American broadcaster and literary critic (1952–2026)

Michael Philip Silverblatt (August 6, 1952 – February 14, 2026) was an American literary critic and broadcaster who hosted Bookworm, a nationally syndicated radio program focusing on books and literature, from 1989 to 2022. He recorded over 1,600 interviews with authors and other literary figures, including Toni Morrison, Salman Rushdie, Joan Didion, Susan Sontag, David Foster Wallace, William H. Gass, W. G. Sebald, and John Ashbery.

Bookworm was broadcast by Los Angeles public radio station KCRW.

==Early life==
Silverblatt was born into a Jewish family in New York City. He attended SUNY Buffalo, majored in English, and later entered postgraduate studies at Johns Hopkins University before dropping out.

Later, he moved to Los Angeles with the intention of becoming a screenwriter. After a conversation about Russian poetry with KCRW's at a dinner party, he was offered his own radio show.

==KCRW Bookworm==
On Bookworm, Silverblatt interviewed a variety of writers, including W. G. Sebald, Zadie Smith, Lorrie Moore, Joy Williams, Joshua Cohen, Maggie Nelson, and Richard Powers. He called his interviews "conversations" and did not use prompts or question sheets. Critics and interviewees noted Silverblatt's preparedness; he always read his interviewee's work in advance.

Underwritten by the Lannan Foundation, Bookworm was distributed free of charge to around 50 U.S. radio stations. Silverblatt worked on the show unpaid for its first five years.

==Literary critic==
Silverblatt coined the term transgressive fiction.

Silverblatt's Los Angeles Times review of William Gass's The Tunnel was blurbed on the cover of its paperback release: "The most beautiful, most complex, most disturbing novel to be published in my lifetime".

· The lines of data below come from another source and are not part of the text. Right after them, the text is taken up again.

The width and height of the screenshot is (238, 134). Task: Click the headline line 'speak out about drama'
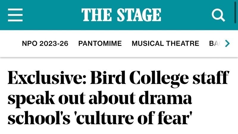100,99
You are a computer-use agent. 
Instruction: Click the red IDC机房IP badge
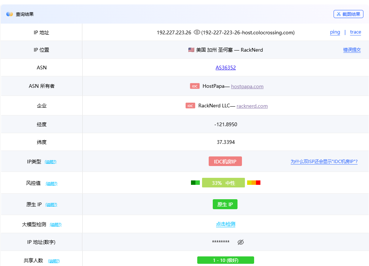pyautogui.click(x=225, y=162)
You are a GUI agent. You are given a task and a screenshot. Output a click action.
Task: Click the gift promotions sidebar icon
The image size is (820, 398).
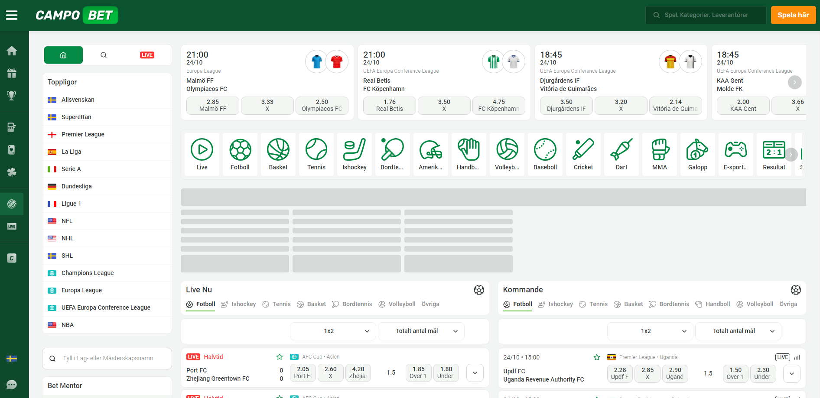pyautogui.click(x=12, y=73)
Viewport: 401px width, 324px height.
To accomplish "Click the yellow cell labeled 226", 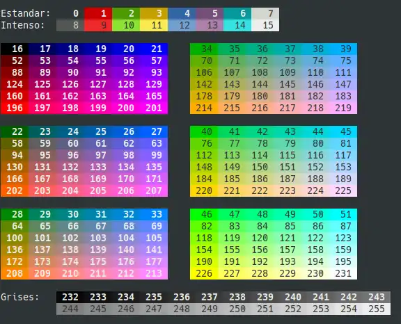I will (204, 273).
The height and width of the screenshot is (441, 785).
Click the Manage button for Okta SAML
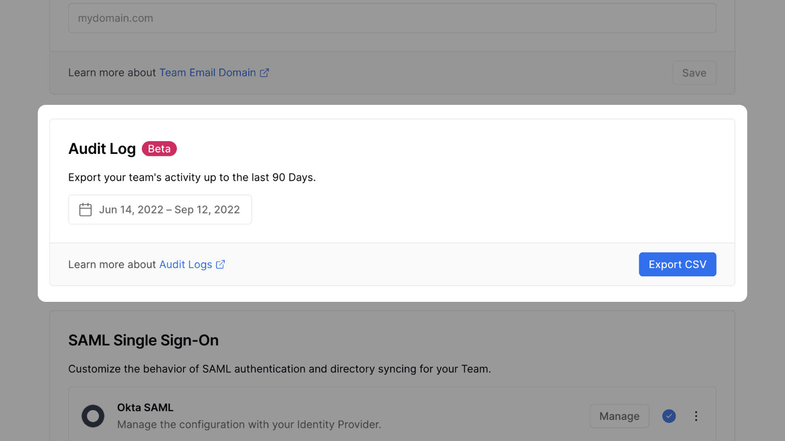[619, 416]
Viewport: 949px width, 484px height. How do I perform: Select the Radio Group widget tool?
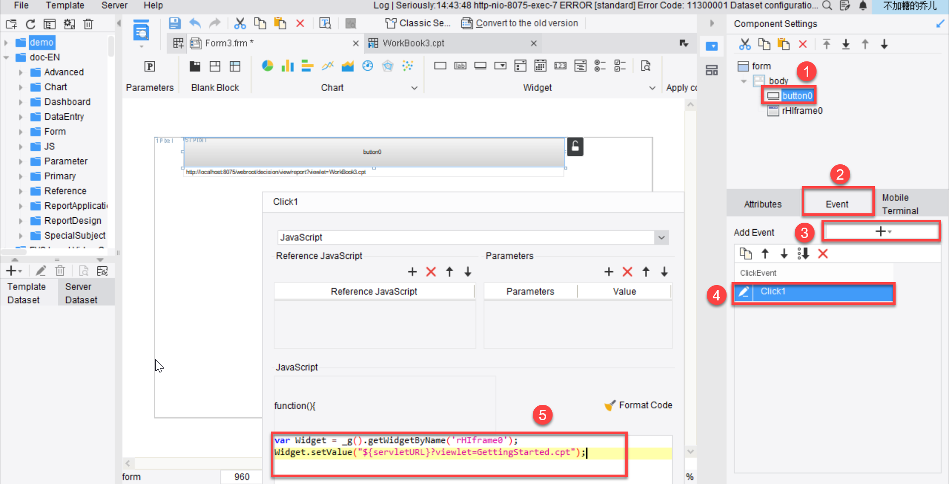coord(600,66)
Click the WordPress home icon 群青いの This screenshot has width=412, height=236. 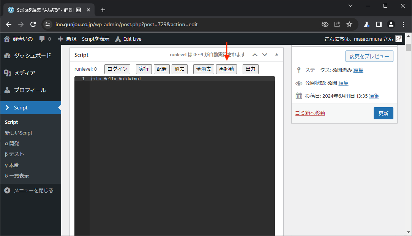coord(7,39)
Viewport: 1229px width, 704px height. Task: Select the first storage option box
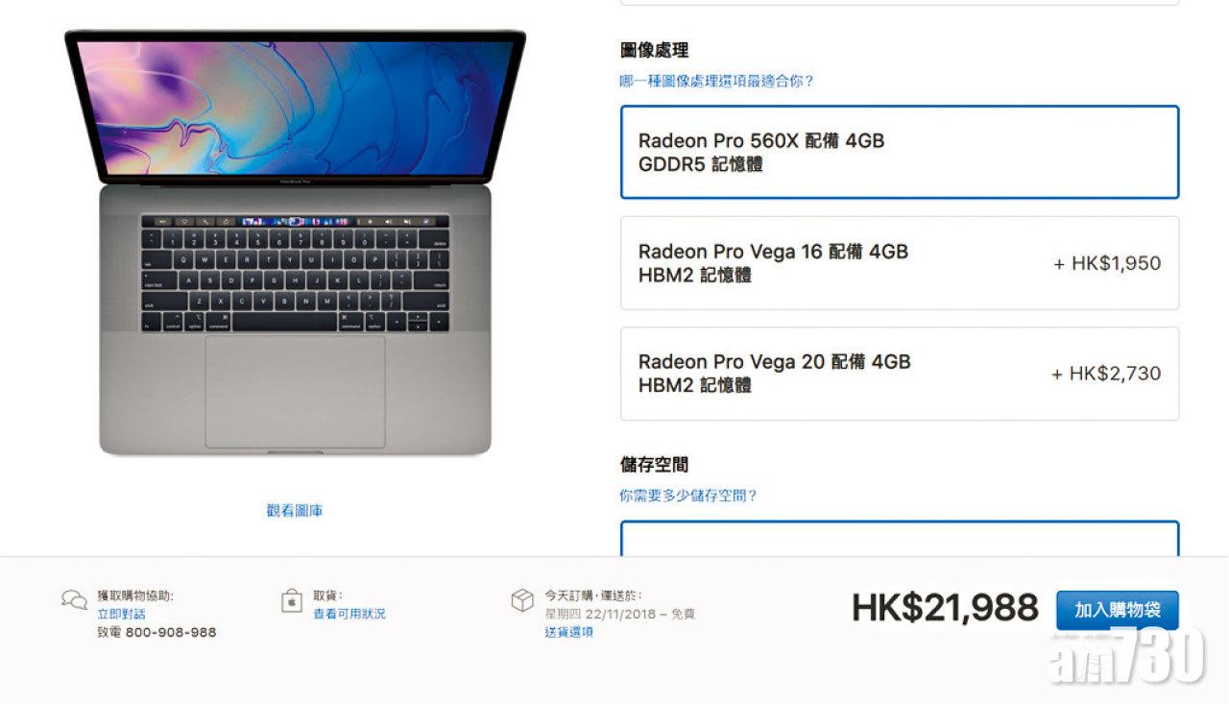click(900, 539)
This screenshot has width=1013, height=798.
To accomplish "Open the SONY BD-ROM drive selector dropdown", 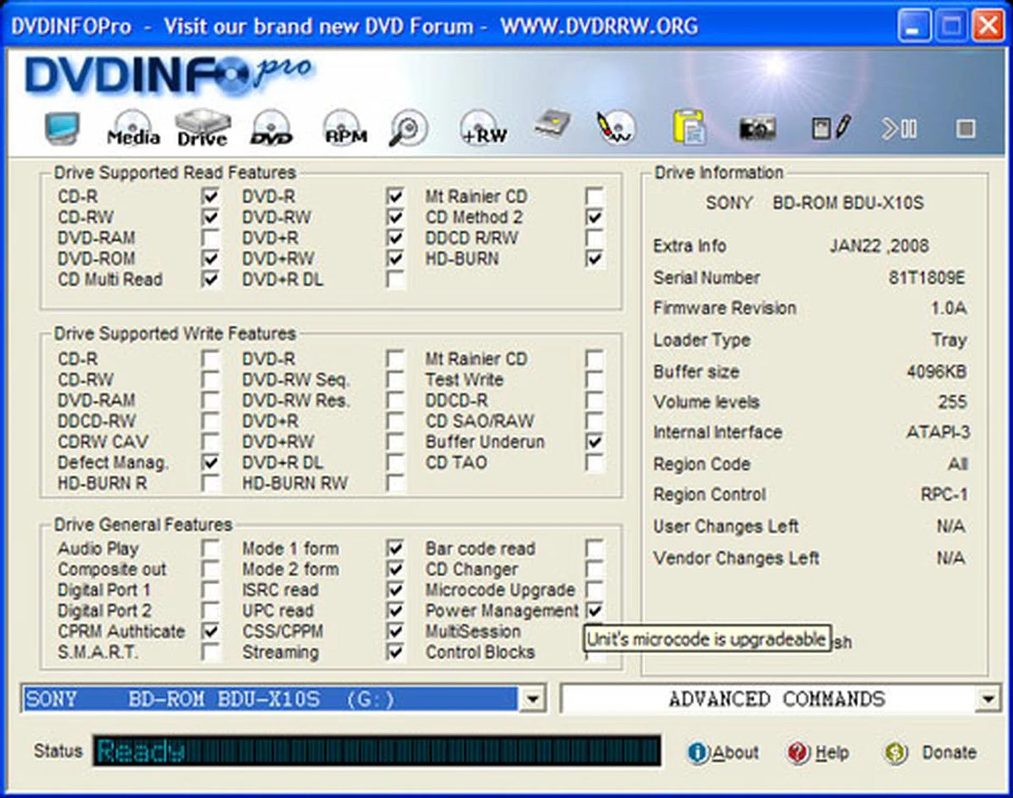I will [264, 699].
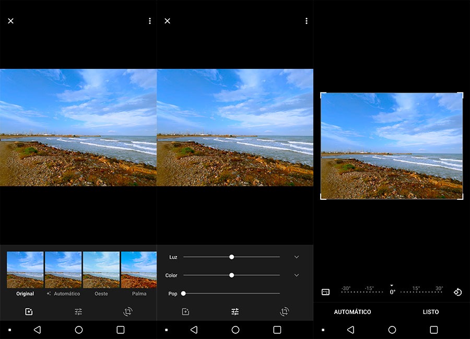Tap the close editor X icon
This screenshot has width=470, height=339.
click(10, 21)
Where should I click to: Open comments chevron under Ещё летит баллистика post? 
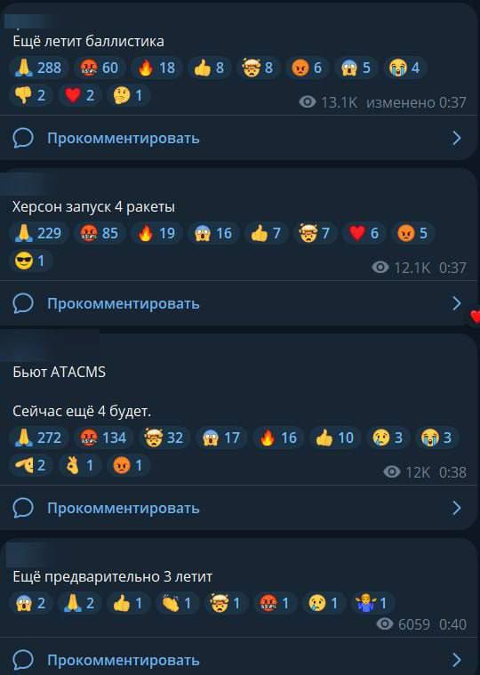[x=457, y=138]
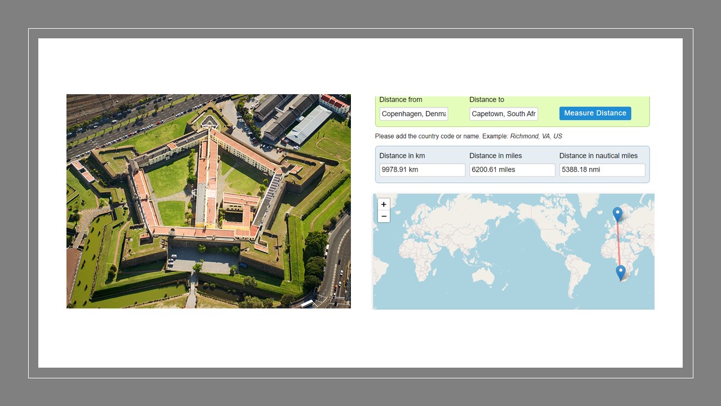This screenshot has width=721, height=406.
Task: Click the nautical miles result field
Action: click(x=602, y=170)
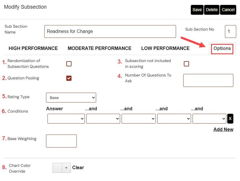
Task: Save the subsection changes
Action: tap(197, 10)
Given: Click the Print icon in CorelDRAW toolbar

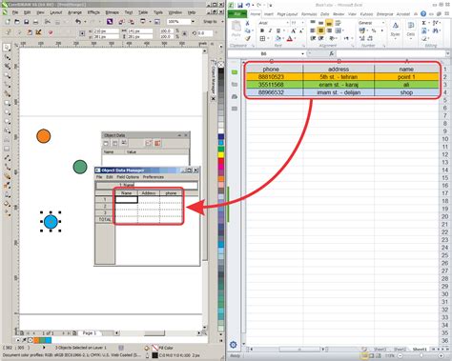Looking at the screenshot, I should click(x=36, y=22).
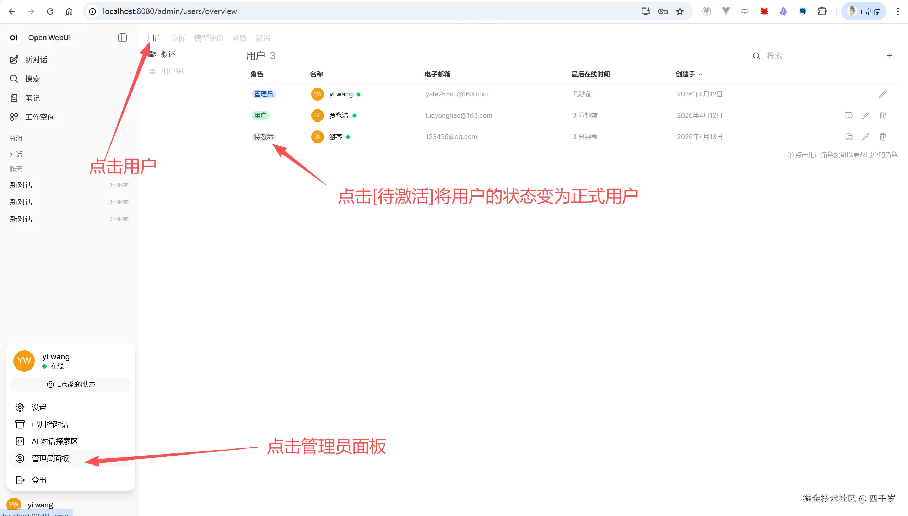This screenshot has width=908, height=516.
Task: Switch to the 分析 tab
Action: point(178,38)
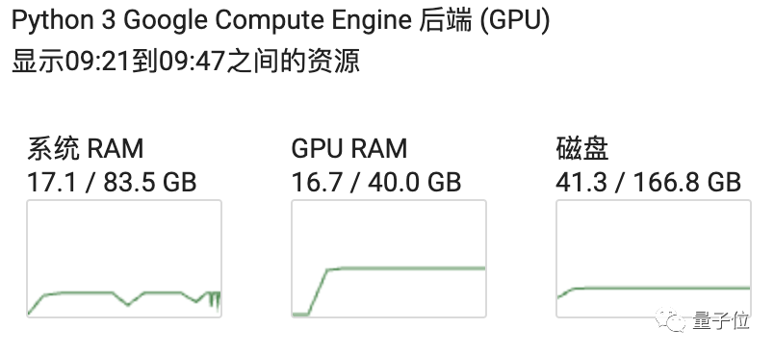This screenshot has height=354, width=774.
Task: Click the 41.3 / 166.8 GB value
Action: click(649, 183)
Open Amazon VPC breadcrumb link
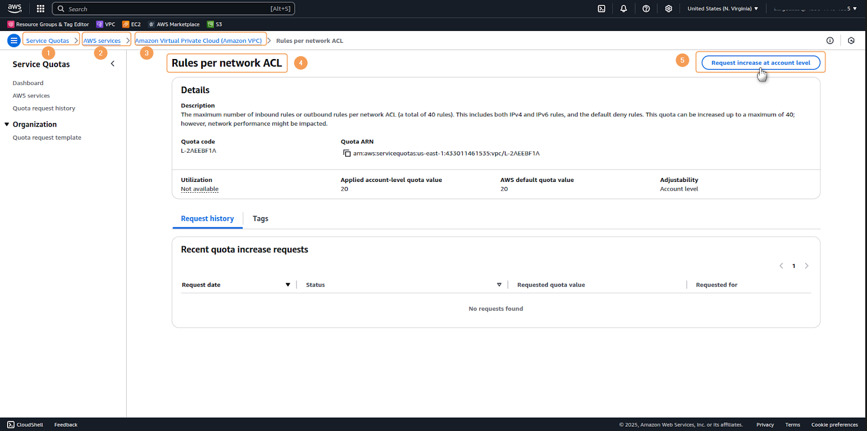Screen dimensions: 867x431 198,41
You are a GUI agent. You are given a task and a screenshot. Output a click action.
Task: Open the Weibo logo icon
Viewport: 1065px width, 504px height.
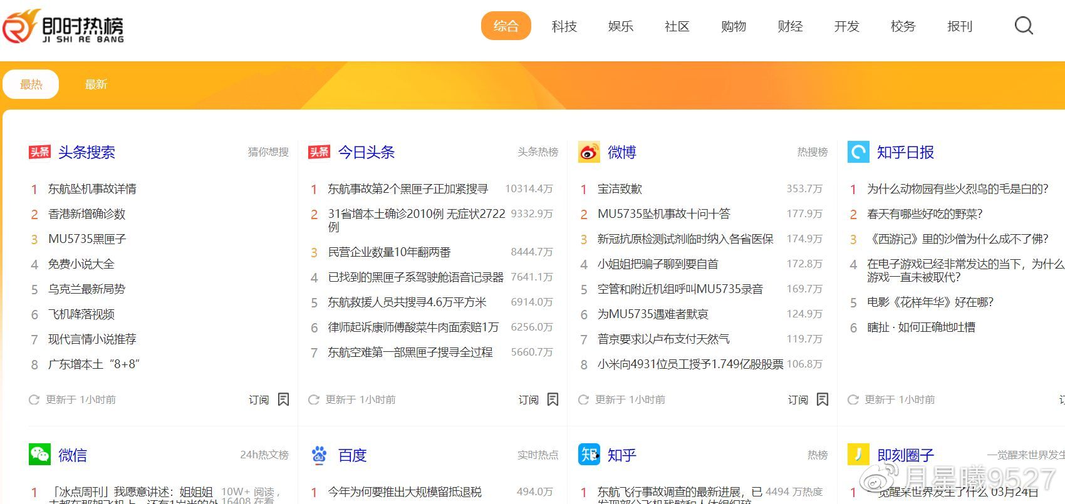588,152
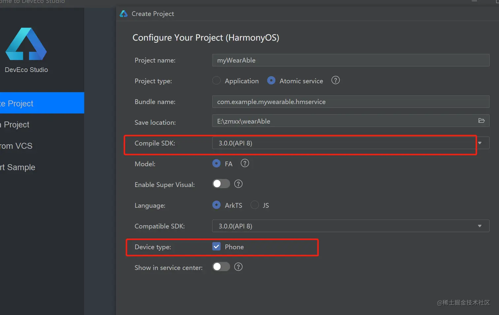The width and height of the screenshot is (499, 315).
Task: Click the Project name input field
Action: click(x=350, y=60)
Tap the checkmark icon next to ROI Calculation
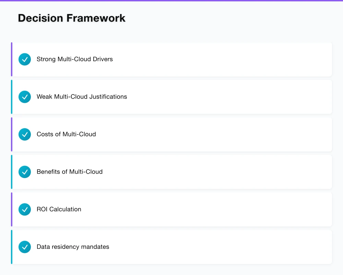The width and height of the screenshot is (343, 275). [x=25, y=209]
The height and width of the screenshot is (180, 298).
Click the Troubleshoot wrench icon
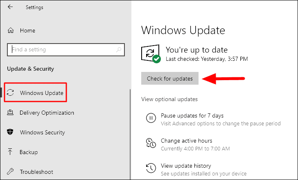click(10, 171)
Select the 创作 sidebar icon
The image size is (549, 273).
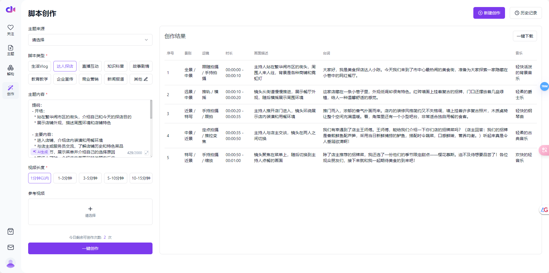point(11,90)
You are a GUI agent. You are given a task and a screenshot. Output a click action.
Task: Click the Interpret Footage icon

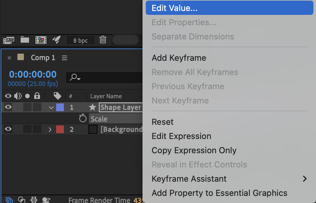point(9,40)
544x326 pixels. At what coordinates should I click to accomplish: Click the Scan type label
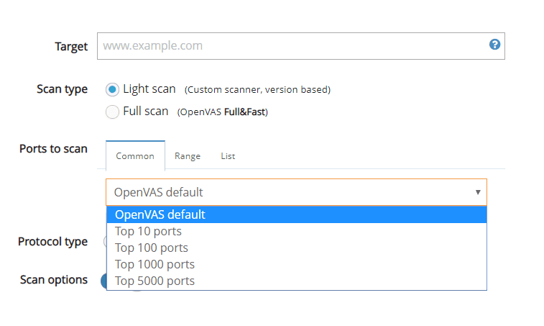62,89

He wrote an introduction to a reissue of Kenward Elmslie's The Orchid Stories.

In 2018, Silverblatt was the inaugural recipient of the Deborah Pease Prize, awarded by A Public Space magazine for being a "figure who has advanced the art of literature".

In 2023, The Song Cave published Bookworm: Conversations with Michael Silverblatt, a selection of notable interviews by Silverblatt.

==Death==
Silverblatt died in Los Angeles on February 14, 2026, at the age of 73.